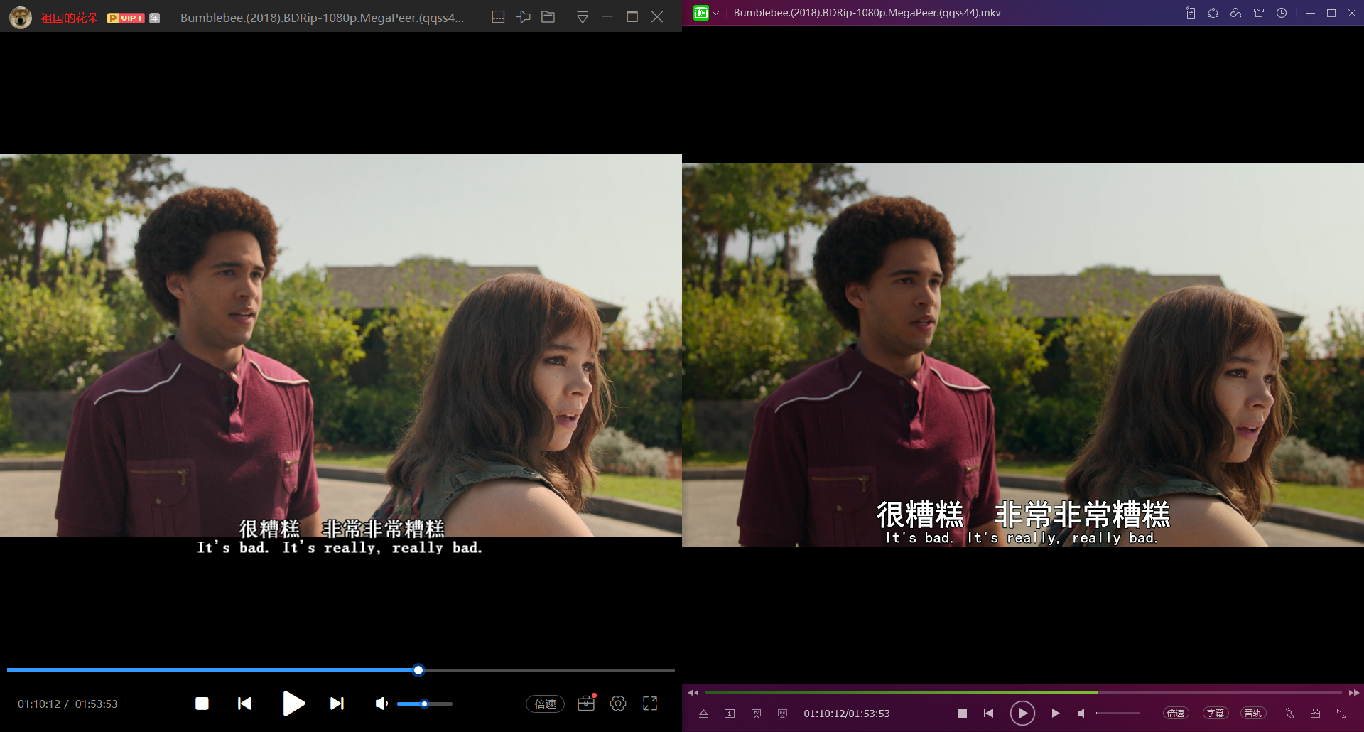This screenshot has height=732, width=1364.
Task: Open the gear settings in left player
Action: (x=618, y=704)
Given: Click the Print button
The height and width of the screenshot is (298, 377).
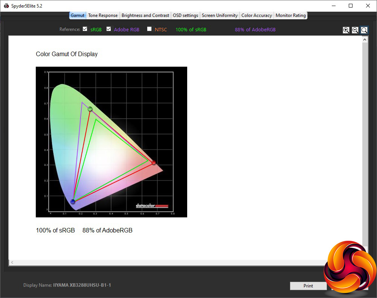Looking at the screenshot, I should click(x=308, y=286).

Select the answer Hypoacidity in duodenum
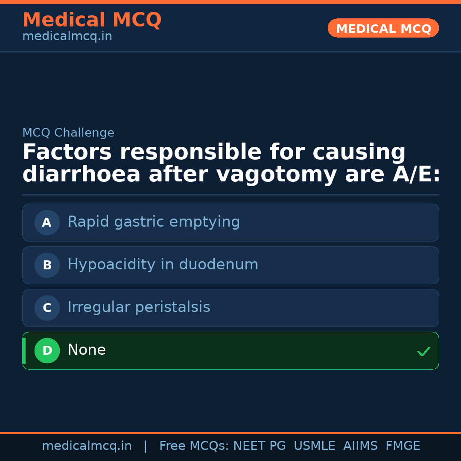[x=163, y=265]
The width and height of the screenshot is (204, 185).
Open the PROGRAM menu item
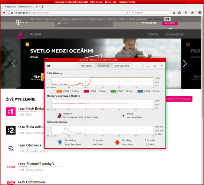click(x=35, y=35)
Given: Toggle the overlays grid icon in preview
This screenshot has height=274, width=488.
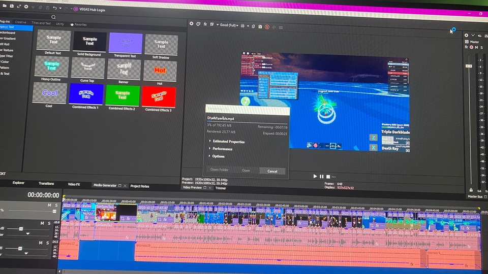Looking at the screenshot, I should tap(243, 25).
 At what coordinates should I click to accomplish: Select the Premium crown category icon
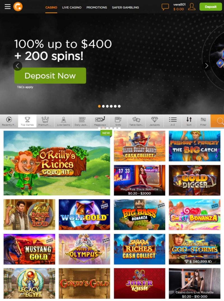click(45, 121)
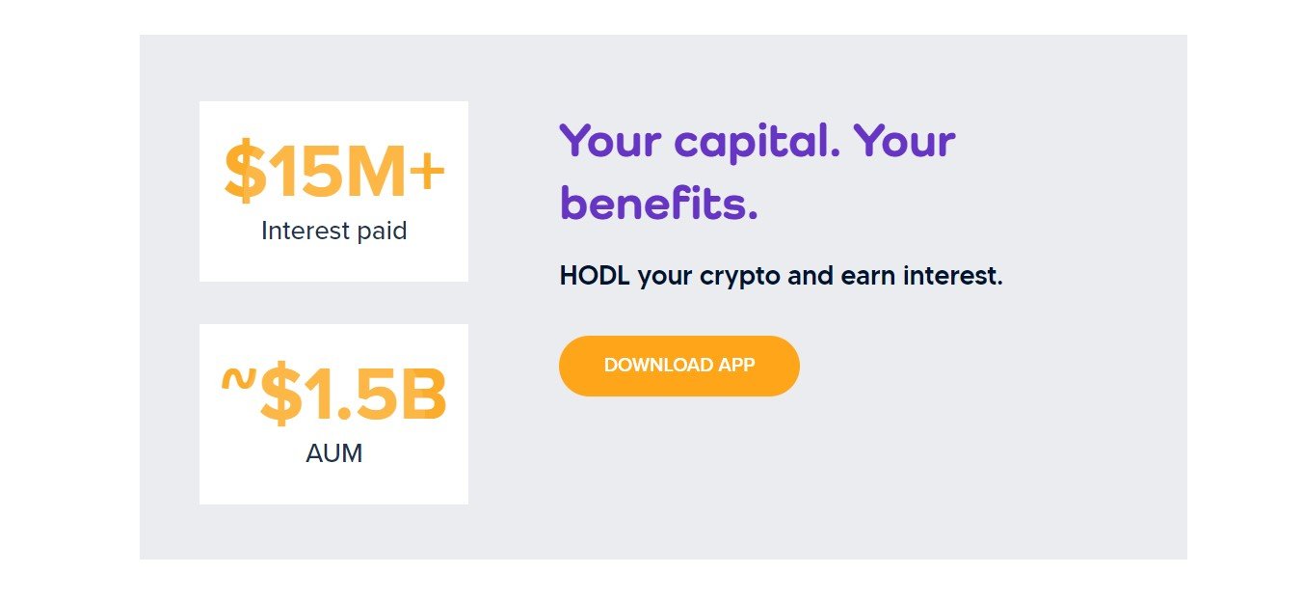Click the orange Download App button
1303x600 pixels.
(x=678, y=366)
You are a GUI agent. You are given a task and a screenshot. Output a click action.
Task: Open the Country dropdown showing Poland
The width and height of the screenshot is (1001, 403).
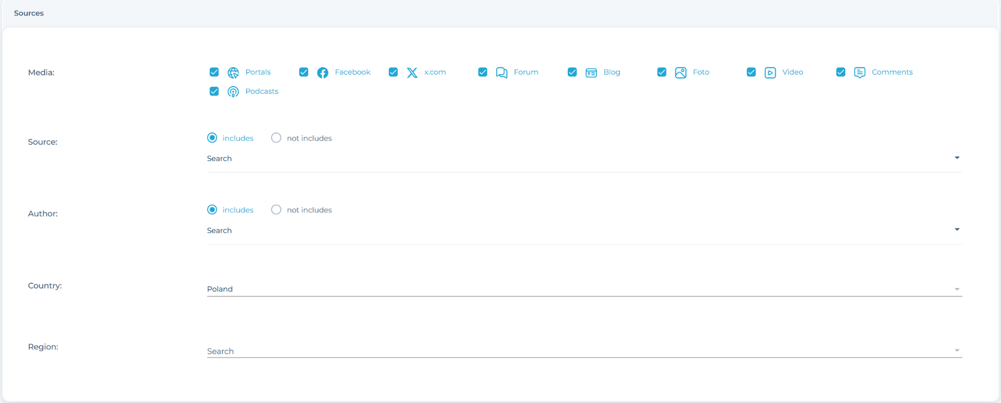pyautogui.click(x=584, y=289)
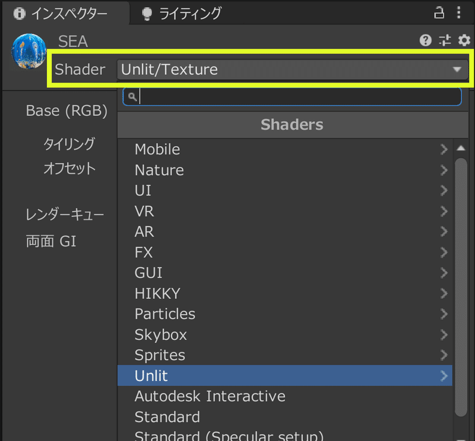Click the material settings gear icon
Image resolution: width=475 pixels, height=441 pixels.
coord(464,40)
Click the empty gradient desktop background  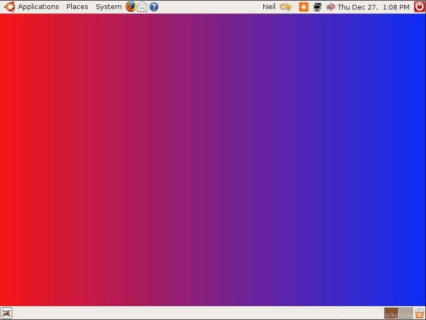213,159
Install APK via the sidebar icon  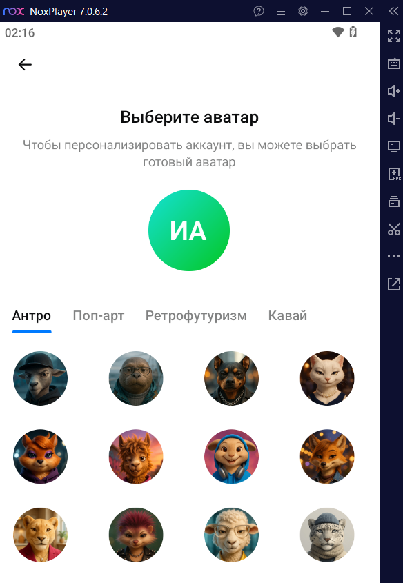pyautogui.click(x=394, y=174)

-.-.-

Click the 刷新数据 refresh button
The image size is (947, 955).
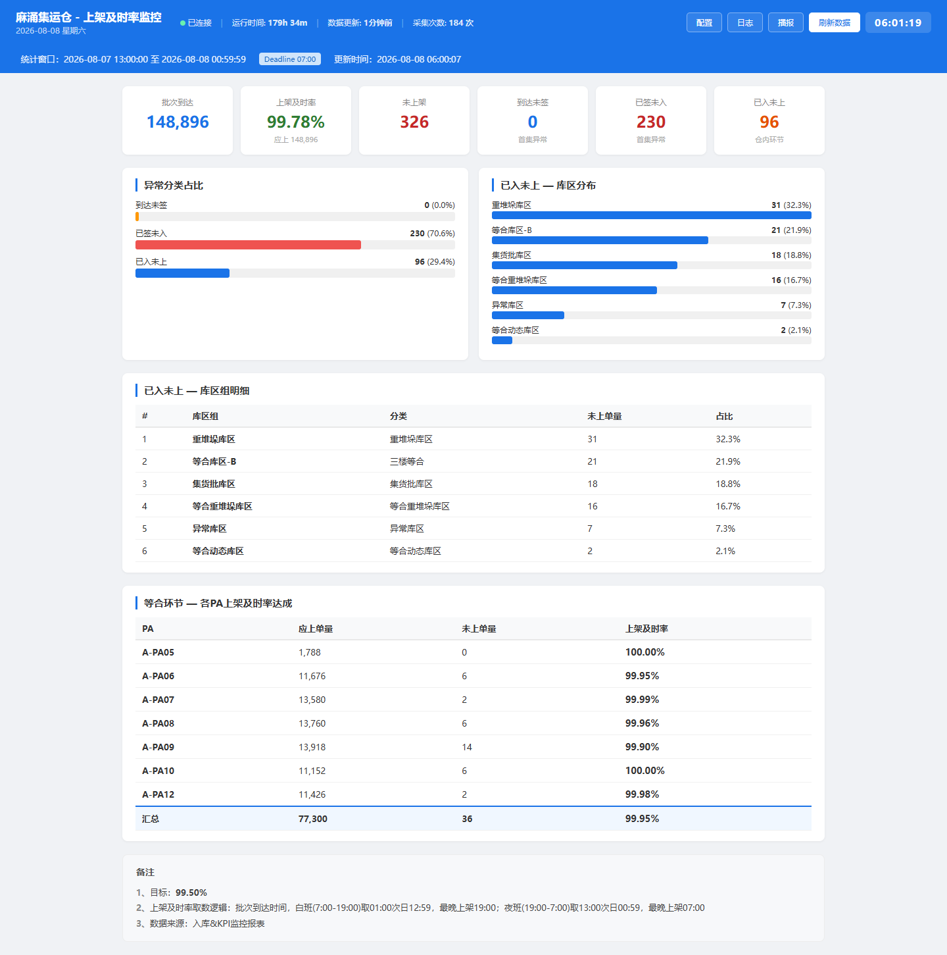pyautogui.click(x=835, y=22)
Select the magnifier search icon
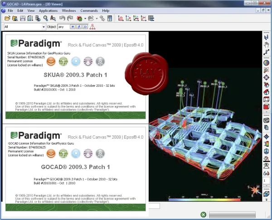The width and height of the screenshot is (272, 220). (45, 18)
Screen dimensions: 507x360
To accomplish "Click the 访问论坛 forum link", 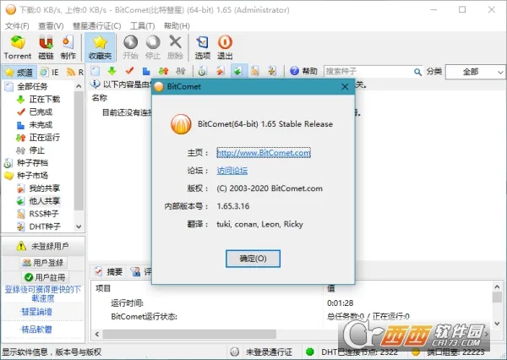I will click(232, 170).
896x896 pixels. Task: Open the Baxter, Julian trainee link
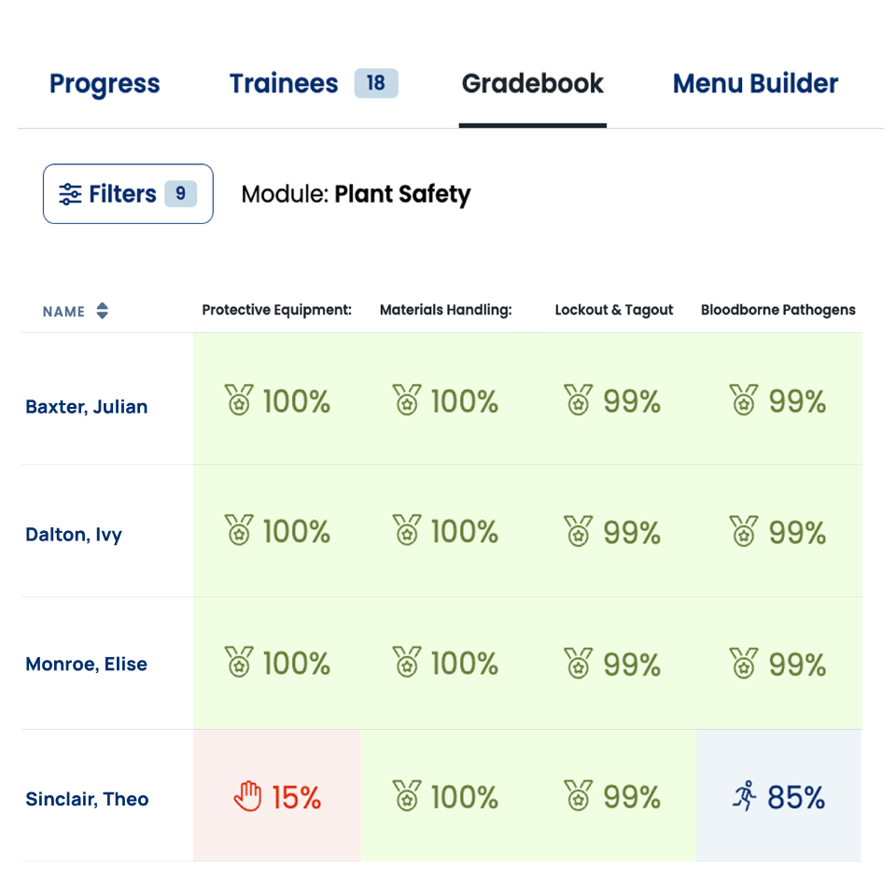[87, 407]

-.-.-

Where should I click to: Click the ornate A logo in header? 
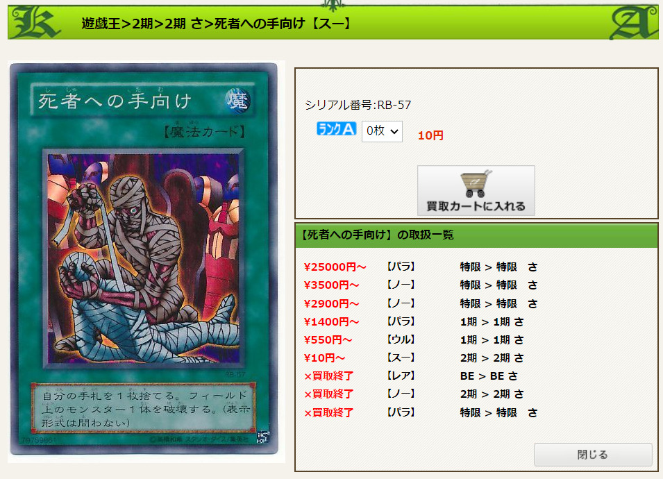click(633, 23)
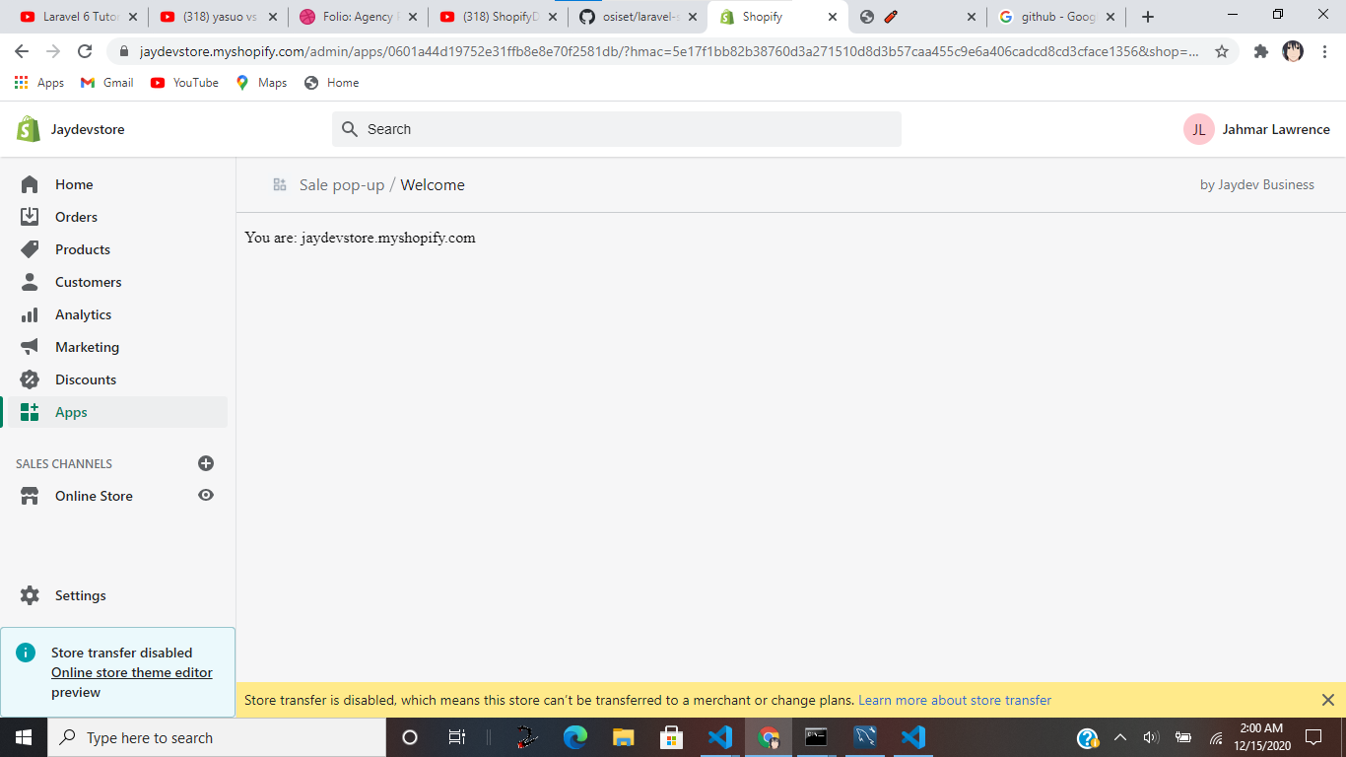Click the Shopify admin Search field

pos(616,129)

-.-.-

▶ **THE TASK**: Above this task is a listing with pictures in it. Retype only the lines from the one containing "The height and" through the one containing "Task: Open the Country", both included, and not the pictures.

▶ **EXERCISE ANSWER**:
The height and width of the screenshot is (298, 377).
Looking at the screenshot, I should click(x=308, y=286).

Select the answer Hypoacidity in duodenum
[x=163, y=265]
The width and height of the screenshot is (204, 185).
Open the PROGRAM menu item
click(x=35, y=35)
Given: Toggle the overlays grid icon in preview
This screenshot has height=274, width=488.
Looking at the screenshot, I should tap(243, 25).
 At what coordinates should I click to accomplish: Select the Premium crown category icon
click(45, 121)
Click the orange Download App button
1303x600 pixels.
(x=678, y=366)
You are a GUI agent. You are given a task and a screenshot. Output a click action.
Task: Open the Country dropdown showing Poland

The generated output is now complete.